Donna M. Chiera, president of the New Jersey AFT, said the union is working to comply with the ruling but also reaching out to members and working to organize new unions. In January, adjunct faculty at Brookdale Community College joined the AFT and Princeton University graduate students are organizing an AFT union on their campus.
“This decision is a momentary triumph for the wealthy special interests who backed this lawsuit,” said Chiera, a retired Perth Amboy teacher whose union represents 30,000 faculty and staff in the state’s public colleges, community colleges, and five school districts. “But the voices of working people will not go unheard … We’re not going anywhere.”
Reaction from union leaders, politicians, and advocates across the state was mostly one of outrage.
“Every American benefits from the contracts negotiated by unions, whether we are union members or not, as they set the standards for fair working conditions for workers everywhere,” said Phyllis Salowe-Kaye, executive director of New Jersey Citizen Action. “We know from decades of bitter experience that management can’t always be trusted to act in their employees’ interests, especially when those employees are women or people of color.”
“We will not be cowed and will help organize and build a new labor movement with our union brothers and sisters,”she added.
Marie Blistan, president of the New Jersey Education Association, said the decision will not stop the union from fighting for the rights of its members. “The court’s attempt today to stifle labor’s collective voice will fail, because we refuse to be silenced,” she said in a statement.
In a joint statement, New Jersey Democratic State Committee Chairman John Currie and Vice Chair Lizette Delgado-Polanco blamed conservatives for the decision and said it is another reason why voters need to support Democrats, who have a good chance of taking two or three of the congressional seats currently held by Republicans in New Jersey.
U.S. Rep. Bill Pascrell (D-9th) said politics played a major role in the decision.
“This decision, part of corporate interests’ decades-long war to destroy organized labor, was delivered courtesy of a stolen Supreme Court seat and a presidential campaign built on lies,” Pascrell said in a statement. “A recent study from the National Bureau of Economic Research found that anti-union, so-called right-to-work legislation passed at the state level has long been aimed at buoying Republicans and attacking Democrats. So there can be no mistaking it: This decision is about politics, not workers; about servitude, not freedom.”
Republicans, meanwhile, praised the decision. Sen. Declan O’Scanlon (Monmouth) even noted that a website,, has already posted a quick way for workers to opt out of their unions.

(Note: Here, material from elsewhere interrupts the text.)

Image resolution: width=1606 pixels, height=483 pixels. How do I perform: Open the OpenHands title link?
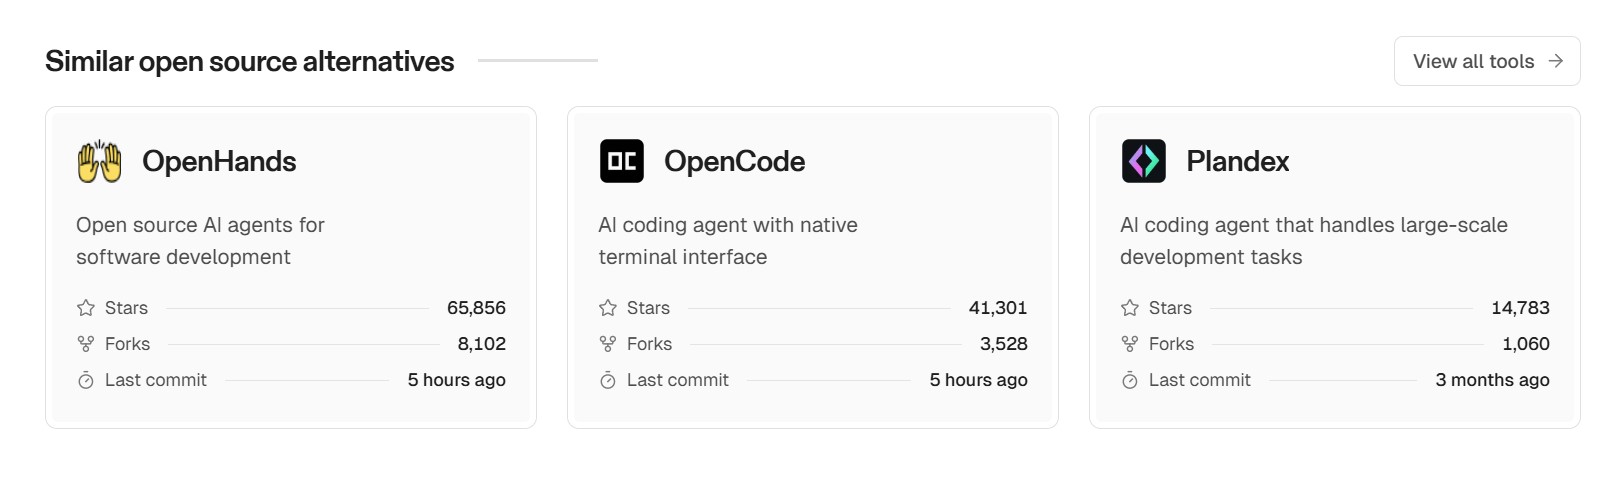click(x=219, y=161)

“The cycle of public employee unions using dues to finance the campaigns of politicians who then reward them with taxpayer dollars may finally be coming to an end,” he said in a statement. “In New Jersey, the millions unions have funneled into campaigns has led to expensive government driven by the highest taxes in the nation. This ruling is a victory for workers as well as for even-handed political debate. Public union money frequently, purposefully overwhelmed any potential for legitimate, fair, and open public discourse.”